→ **Task instructions**
Pick out the lines below that contain the string "will" and copy them all.

[Records from a collection]
□ □ □
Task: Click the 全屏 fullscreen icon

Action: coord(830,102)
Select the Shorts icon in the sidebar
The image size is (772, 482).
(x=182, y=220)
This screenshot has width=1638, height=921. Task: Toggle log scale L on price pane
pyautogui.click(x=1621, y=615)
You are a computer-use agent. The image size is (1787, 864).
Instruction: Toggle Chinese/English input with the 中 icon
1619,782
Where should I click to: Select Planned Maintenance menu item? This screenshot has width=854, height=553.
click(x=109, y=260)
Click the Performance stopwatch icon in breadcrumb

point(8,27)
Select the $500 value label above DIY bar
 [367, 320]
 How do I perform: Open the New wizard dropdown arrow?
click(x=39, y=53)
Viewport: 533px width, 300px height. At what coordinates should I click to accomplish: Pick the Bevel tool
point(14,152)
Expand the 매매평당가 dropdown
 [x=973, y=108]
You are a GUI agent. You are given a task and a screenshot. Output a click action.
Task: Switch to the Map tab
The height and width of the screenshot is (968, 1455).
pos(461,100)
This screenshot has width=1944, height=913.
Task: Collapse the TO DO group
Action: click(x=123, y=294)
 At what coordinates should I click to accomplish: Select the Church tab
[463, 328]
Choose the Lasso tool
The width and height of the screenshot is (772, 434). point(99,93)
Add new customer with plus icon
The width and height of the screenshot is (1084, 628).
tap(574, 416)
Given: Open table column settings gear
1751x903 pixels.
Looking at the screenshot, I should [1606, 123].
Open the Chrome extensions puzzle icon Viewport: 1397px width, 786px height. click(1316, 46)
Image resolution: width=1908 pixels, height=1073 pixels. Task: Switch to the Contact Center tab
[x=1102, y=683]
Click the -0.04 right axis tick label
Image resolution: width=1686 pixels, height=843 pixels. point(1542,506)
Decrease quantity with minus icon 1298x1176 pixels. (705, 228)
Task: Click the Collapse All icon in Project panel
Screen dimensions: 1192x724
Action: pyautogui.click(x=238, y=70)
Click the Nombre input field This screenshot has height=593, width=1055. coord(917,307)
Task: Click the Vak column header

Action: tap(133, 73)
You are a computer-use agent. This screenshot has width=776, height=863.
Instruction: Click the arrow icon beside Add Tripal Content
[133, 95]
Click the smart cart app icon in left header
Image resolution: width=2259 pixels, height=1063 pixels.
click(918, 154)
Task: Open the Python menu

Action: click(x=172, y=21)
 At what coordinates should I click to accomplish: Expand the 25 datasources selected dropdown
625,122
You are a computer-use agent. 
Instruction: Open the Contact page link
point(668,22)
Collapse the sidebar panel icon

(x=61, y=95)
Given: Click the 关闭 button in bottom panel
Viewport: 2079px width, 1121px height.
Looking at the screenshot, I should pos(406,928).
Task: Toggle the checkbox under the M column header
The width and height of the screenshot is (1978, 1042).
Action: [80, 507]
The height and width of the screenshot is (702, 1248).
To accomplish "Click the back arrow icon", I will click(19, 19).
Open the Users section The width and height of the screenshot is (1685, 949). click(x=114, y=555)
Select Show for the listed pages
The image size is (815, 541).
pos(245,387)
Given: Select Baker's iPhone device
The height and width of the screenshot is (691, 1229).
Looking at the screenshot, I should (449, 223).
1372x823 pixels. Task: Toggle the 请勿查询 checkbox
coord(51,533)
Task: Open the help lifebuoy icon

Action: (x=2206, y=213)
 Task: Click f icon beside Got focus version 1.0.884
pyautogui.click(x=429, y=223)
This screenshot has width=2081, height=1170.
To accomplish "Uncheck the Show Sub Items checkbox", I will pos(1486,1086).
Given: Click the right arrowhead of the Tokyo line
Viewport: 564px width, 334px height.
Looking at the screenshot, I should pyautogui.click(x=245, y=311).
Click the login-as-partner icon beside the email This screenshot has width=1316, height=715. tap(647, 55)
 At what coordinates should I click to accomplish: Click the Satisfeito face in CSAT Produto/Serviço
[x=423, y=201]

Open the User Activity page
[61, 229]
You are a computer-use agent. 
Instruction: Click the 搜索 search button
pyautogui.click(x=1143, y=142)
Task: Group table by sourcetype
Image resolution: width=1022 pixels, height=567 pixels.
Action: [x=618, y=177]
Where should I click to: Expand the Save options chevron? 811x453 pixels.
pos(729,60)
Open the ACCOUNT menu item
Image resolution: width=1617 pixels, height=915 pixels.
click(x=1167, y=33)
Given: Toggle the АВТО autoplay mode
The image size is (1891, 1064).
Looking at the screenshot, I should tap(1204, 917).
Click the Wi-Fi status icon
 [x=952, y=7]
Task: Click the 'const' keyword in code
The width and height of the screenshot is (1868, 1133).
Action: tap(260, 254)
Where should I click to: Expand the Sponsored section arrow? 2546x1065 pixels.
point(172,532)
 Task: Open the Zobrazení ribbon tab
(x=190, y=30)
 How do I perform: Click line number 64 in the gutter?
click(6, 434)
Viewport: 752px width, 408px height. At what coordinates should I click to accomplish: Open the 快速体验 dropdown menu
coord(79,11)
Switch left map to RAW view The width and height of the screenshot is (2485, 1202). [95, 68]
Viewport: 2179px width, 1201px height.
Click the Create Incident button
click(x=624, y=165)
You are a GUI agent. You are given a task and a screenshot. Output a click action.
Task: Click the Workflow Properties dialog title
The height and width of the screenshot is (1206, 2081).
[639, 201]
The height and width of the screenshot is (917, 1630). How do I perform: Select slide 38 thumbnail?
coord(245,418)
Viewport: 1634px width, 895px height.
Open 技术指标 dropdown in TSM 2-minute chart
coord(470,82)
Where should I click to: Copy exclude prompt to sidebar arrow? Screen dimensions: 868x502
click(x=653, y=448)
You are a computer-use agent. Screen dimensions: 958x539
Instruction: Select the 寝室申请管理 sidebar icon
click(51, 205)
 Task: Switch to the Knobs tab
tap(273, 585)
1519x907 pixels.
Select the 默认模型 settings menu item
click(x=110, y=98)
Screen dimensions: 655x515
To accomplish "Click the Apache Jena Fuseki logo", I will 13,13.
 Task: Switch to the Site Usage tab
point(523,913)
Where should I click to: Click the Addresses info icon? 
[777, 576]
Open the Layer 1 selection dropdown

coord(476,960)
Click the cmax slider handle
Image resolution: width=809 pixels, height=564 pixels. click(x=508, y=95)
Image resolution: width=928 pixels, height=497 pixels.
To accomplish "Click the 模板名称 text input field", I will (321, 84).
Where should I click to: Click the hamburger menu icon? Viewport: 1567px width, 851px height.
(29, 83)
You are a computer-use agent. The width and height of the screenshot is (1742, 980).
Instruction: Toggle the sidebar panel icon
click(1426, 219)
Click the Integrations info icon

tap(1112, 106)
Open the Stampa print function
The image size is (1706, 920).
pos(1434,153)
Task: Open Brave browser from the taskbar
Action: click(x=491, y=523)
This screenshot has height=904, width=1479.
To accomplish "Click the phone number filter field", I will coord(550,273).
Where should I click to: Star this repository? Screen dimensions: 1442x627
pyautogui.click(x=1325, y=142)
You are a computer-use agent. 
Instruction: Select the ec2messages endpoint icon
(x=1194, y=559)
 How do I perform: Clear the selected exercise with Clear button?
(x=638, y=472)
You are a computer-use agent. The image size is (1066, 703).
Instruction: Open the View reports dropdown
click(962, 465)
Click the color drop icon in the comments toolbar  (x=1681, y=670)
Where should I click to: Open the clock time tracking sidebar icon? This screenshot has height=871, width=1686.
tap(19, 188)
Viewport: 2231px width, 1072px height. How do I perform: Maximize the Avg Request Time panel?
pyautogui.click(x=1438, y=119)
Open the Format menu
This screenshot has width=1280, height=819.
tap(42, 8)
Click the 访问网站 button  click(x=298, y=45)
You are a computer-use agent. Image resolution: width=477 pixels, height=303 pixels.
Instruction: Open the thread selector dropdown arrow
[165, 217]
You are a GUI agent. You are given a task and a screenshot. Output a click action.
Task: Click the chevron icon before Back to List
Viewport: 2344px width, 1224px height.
□ □ □
→ **Your response**
To accomplish "Click the back arrow icon", I will click(19, 19).
To accomplish "Uncheck the Show Sub Items checkbox", I will pos(1486,1086).
To accomplish "Click the Apache Jena Fuseki logo", I will 13,13.
To accomplish "Click the 模板名称 text input field", I will (321, 84).
To accomplish "Click the phone number filter field", I will coord(550,273).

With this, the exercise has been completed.